Os indivíduos com T. Ansiedade Social tendem a evitar situações onde eles possam ficar "no foco das atenções" (como falar ou comer em público, perguntar algo durante uma aula ou reunião, dançar numa festa, usar um banheiro coletivo, etc.). Eles também tem muita dificuldade para interagir com figuras de autoridade, como um professor ou um chefe no trabalho.
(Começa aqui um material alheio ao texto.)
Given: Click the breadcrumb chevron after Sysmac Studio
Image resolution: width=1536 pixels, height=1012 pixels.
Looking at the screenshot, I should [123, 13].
Também tem muitas dificuldades para interagir com os demais em situações sociais informais (uma festa ou reunião) e abordar alguém por quem esteja interessado ("passar uma cantada").

 

Alguns indivíduos com Fobia Social podem ter ansiedade restrita a situações específicas, tais como escrever quando alguém está observando ou falar em público, mas não na maioria dos contextos sociais.

 

Estudos epidemiológicos mostram que indivíduos com Fobia Social tendem a apresentar quadros depressivos ao longo da vida, bem como fazer uso excessivo de álcool e maior  uso de drogas ilícitas.

 

Os estudos genéticos são inconsistentes, mas a maioria dos pesquisadores acredita que haja influência genética (é comum haver familiares com o mesmo tipo de comportamento) e ambiental.

 

O tratamento envolve o uso de determinados antidepressivos (nem todo antidepressivo tem efeito na ansiedade social) e psicoterapia, geralmente a cognitivo-comportamental.